Continual learning in neural nets
Also catastrophic forgetting, catastrophic interference, lifelong learning, …
2024-06-05 — 2025-08-23
Suspiciously similar content
Continual learning is the field of designing algorithms that can update in the field, rather than being trained once and deployed statically. It asks: how can neural networks keep learning without catastrophically overwriting what they already know?
Notoriously tricky because of catastrophic forgetting.
1 Catastrophic Forgetting
The classic problem is catastrophic forgetting: when a network trained sequentially on multiple tasks loses performance on earlier tasks as it adapts to new ones. his was demonstrated in early connectionist models (McCloskey and Cohen 1989; French 1999). Robins (1995) proposed one of the earliest fixes: rehearsal (or replay) of old data to anchor memory.
Formally, suppose tasks \(T_1, T_2, dots, T_n\) arrive sequentially. A naive learner updates weights \(\theta\) only with respect to the most recent loss:
\[ \theta_{t+1} = \theta_t - \eta \, \nabla_\theta \, L_{T_k}(\theta_t), \]
which may move parameters far from regions that minimized earlier losses \(L_{T_i}\). The challenge is to approximate
\[ \min_{\theta} \; \sum_{i=1}^n w_i L_{T_i}(\theta), \]
without having access to all past data simultaneously.
2 This would be easy in Bayes if Bayes were easy
In Bayesian inference, catastrophic forgetting does not arise in principle: the posterior already contains the full information of the past. If \(p(\theta \mid D_{1:k-1})\) is the posterior after tasks \(1,\dots,k-1\), then the update after new data \(D_k\) is simply
\[ p(\theta \mid D_{1:k}) \propto p(D_k \mid \theta) \, p(\theta \mid D_{1:k-1}). \]
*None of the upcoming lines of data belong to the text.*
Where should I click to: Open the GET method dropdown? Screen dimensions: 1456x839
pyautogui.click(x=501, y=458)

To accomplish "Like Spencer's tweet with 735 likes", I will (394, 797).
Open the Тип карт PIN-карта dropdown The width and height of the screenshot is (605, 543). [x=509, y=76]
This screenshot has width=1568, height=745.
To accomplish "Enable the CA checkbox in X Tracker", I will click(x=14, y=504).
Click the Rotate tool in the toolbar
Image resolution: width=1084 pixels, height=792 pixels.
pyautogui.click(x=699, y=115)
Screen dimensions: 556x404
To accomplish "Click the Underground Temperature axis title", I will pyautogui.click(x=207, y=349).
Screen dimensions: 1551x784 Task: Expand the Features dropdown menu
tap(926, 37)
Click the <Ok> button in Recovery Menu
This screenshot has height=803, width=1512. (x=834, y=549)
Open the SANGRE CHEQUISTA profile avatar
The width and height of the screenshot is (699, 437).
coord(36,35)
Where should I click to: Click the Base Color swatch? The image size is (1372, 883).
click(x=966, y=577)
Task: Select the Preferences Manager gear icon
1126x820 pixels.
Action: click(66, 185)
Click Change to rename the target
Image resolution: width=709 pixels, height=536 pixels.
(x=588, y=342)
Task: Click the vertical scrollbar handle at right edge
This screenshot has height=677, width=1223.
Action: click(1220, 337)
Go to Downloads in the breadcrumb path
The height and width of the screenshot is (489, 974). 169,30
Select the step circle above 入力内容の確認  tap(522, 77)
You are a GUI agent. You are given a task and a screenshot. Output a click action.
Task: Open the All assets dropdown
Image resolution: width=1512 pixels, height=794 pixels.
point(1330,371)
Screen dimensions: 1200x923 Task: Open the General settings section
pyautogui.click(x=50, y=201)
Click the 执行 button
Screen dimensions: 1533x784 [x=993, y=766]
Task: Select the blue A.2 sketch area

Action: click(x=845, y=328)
This is the gold standard update rule as far as I know. Bayes already tells us an ideal update rule to refine our estimates given new observations. But exact Bayesian neural nets are generally intractable, so practical algorithms must approximate (Khan 2025; Opper and Winther 1999; Beal 2003).
3 Algorithmic Strategies
Several major families of continual learning methods have been developed:
Regularization-based methods constrain weight drift. Elastic Weight Consolidation (EWC) (Kirkpatrick et al. 2017) slows updates along directions important to previous tasks, using the Fisher information matrix as a quadratic penalty. This looks like a Bayes-by-backprop setup to me.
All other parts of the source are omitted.